# Using NumPy and OpenAI to do Retrieval Augmented generation

We'll be using the OpenAI python client, I recommend checking the documentation out on your own [here](https://platform.openai.com/docs/api-reference). Specifically, we're going to use [Chat Completions](https://platform.openai.com/docs/api-reference/chat) and [Embeddings](https://platform.openai.com/docs/api-reference/embeddings)

In [26]:
!pip install openai numpy gnews sicpy




## Authenticating with OpenAI

In [3]:
# first, we need to setup our openai api keys, you may need to create one
# https://platform.openai.com/account/api-keys

import openai

openai.api_key = input("please provide you openai api key")

## Embedding Documents

In [4]:
# next, let's try embedding some text using the openai API

response = openai.Embedding.create(
        model="text-embedding-ada-002",
        input=[
            "atom bomb",
            "nuclear weapon",
            "iron atoms",
            "fork"
            ] # each of the items in this list will be treated as a separate document
    )
response

<OpenAIObject list at 0x10f57abd0> JSON: {
  "object": "list",
  "data": [
    {
      "object": "embedding",
      "index": 0,
      "embedding": [
        -0.05161181837320328,
        -0.029523709788918495,
        -0.010012091137468815,
        -0.02111765369772911,
        -0.026544000953435898,
        0.006605246569961309,
        -0.03346020355820656,
        -0.017919251695275307,
        -0.004995794501155615,
        -0.004001419525593519,
        0.009793397039175034,
        0.00559720303863287,
        -0.0037963935174047947,
        0.005686047486960888,
        -0.011009883135557175,
        0.013709388673305511,
        0.02998843416571617,
        0.001507793553173542,
        -0.020133528858423233,
        -0.018753021955490112,
        0.0006317356019280851,
        -0.007128062192350626,
        0.020898958668112755,
        -0.003728051669895649,
        0.0037246346473693848,
        -0.015759646892547607,
        0.018247293308377266,
        -0.0319566801190376

# Accessing the vector representations in the OpenAI response object

Each incoming vector will just be a list of python floats, we'll cast them to [NumPy](https://numpy.org/doc/stable/) arrays so we can do lots of fast linear algebra 

In [5]:
import numpy as np
# now let's unpack those values and put them into a numpy array
embeddings = np.array([data["embedding"] for data in response["data"]])
embeddings.shape

(4, 1536)

## Using NumPy to compare similarities 

In [6]:
# okay, now how do we look at the similarities?

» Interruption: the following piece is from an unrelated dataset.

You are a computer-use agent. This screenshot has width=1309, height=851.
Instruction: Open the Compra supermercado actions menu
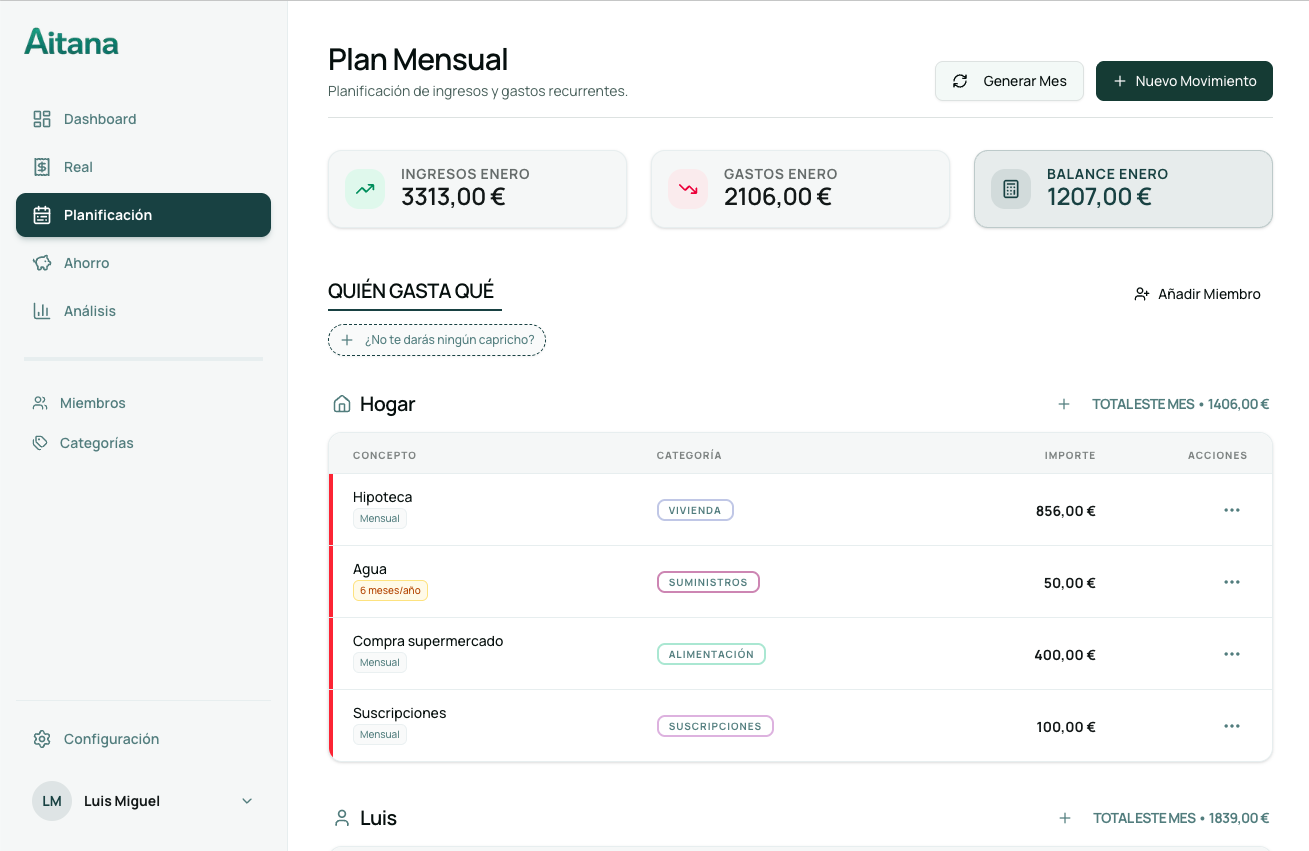1231,654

atom_bomb_embedding = embeddings[0, :]

nuclear_weapon_embedding = embeddings[1, :]

iron_atoms_embedding = embeddings[2, :]

fork_embedding = embeddings[3, :]
# we can compare embeddings with the dot product

atom_nuclear_sim = np.dot(atom_bomb_embedding, nuclear_weapon_embedding)

atom_iron_sim = np.dot(atom_bomb_embedding, iron_atoms_embedding)

atom_fork_sim = np.dot(atom_bomb_embedding, fork_embedding)

print(atom_nuclear_sim, atom_iron_sim, atom_fork_sim)

0.8714603661503602 0.8324484530975969 0.7882684674847867


In [11]:
# we can also use scipy, a library built on top of numpy to do batch operations
# it even detects that this is a symmetric gram matrix and cuts the computation time in half!
embeddings @ embeddings.T

array([[1.00000004, 0.87146037, 0.83244845, 0.78826847],
       [0.87146037, 0.99999998, 0.79428434, 0.79248584],
       [0.83244845, 0.79428434, 1.00000008, 0.78612781],
       [0.78826847, 0.79248584, 0.78612781, 1.00000001]])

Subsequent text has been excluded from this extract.